On passera vite sur les quatre biographies aliénées de Frédéric Jaccaud, bien écrites, mais ne suscitant qu'un ennui poli ; la nouvelle de Léo Henry (même punition, même motif) ; le récit graphique de Daylon (qu'on aurait pu sous-titre « écrire, photographier et mettre en page pour ne rien dire ») ; les vieilleries de Theodor Storm (massacré à la traduction), Edwin Page Mitchell et Robert Duncan Milne ; les sympathiques fonds de tiroir d'Alfred Bester et Theodore Sturgeon ; « Que ça parle de la mer » (quel titre à la con !) de Jeffrey Ford, ennuyeux à mourir ; afin de privilégier plutôt « La Maison du chat noir » de Yumiko Kurahashi, « L'enfant de Mars » de David Gerrold, « Echo » de Elizabeth Hand et « Du thé et des hamsters » de Michael Coney.
Yumiko Kurahashi décrit dans son texte, très court, la fascination d'un couple pour une cassette vidéo témoignant d'une fantastique étreinte amoureuse — étrange zoophilie pour cette jolie nouvelle érotique, marquante, qui évoque l'œuvre de Yôko Ogawa.
On change de continent et de décor avec « L'enfant de Mars » de David Gerrold, son texte le plus connu (vieux d'une dizaine d'années, maintenant), qu'il a ensuite transformé en roman et qui, récemment, a été porté à l'écran avec John Cusack dans le rôle principal (celui du père). Dans cette œuvre aux trois visages, on suit un homme seul (gay ou non, selon la version) qui décide d'adopter un enfant et qui, après un véritable parcours du combattant, se voit confier la garde de Dennis — un garçon de huit ans convaincu d'être un martien. Même si on ignore que cette histoire est tirée d'une histoire vraie (celle de David et Dennis Gerrold), le texte publié dans Fiction fonctionne très bien, faisant vibrer les cordes des sentiments. L'auteur a réussi sur une quarantaine de pages, à l'aide d'une écriture très sobre, à capturer la magie de l'enfance, mais aussi les dégâts souvent irréversibles des maltraitances. Poignant. Une belle réussite.
« Echo » d'Elizabeth Hand se rattache à son cycle de nouvelles situées à Mars Hill ou aux alentours ; il s'agit d'un texte court, contemplatif, une fin du monde qui rappelle The City not long after de Pat Murphy, mais sans en avoir la verve évocatrice. Pour diverses raisons, il m'a semblé que ce texte était une lettre écrite à John Crowley.
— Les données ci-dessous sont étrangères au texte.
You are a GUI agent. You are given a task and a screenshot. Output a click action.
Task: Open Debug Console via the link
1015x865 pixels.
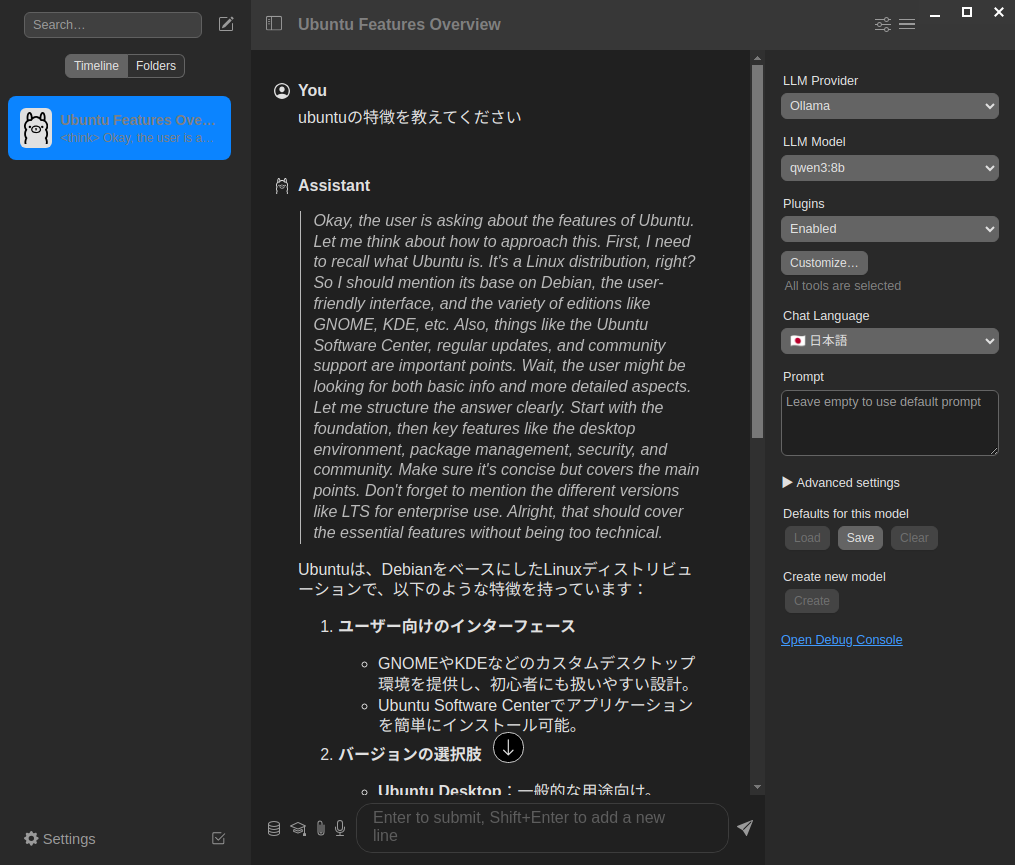(841, 639)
Les gens dotés d'un mauvais fond jugeront sans doute que c'est « beau et chiant comme un film de Wim Wenders ».
Réjoui à l'idée de lire un texte du trop rare Michael Coney (malheureusement mort trop jeune, en 2005), j'ai été légèrement déçu par « Du thé et des hamsters », colosse aux pieds d'argile, qui s'effondre stupidement quand Madame Masterson, vieille bique dans toute sa splendeur, tombe tête la première dans le puits de la rédemption.
Un numéro très décevant donc, qui semble s'adresser à la génération de lecteurs qui a précédé la mienne. À emprunter… pour lire le texte de David Gerrold.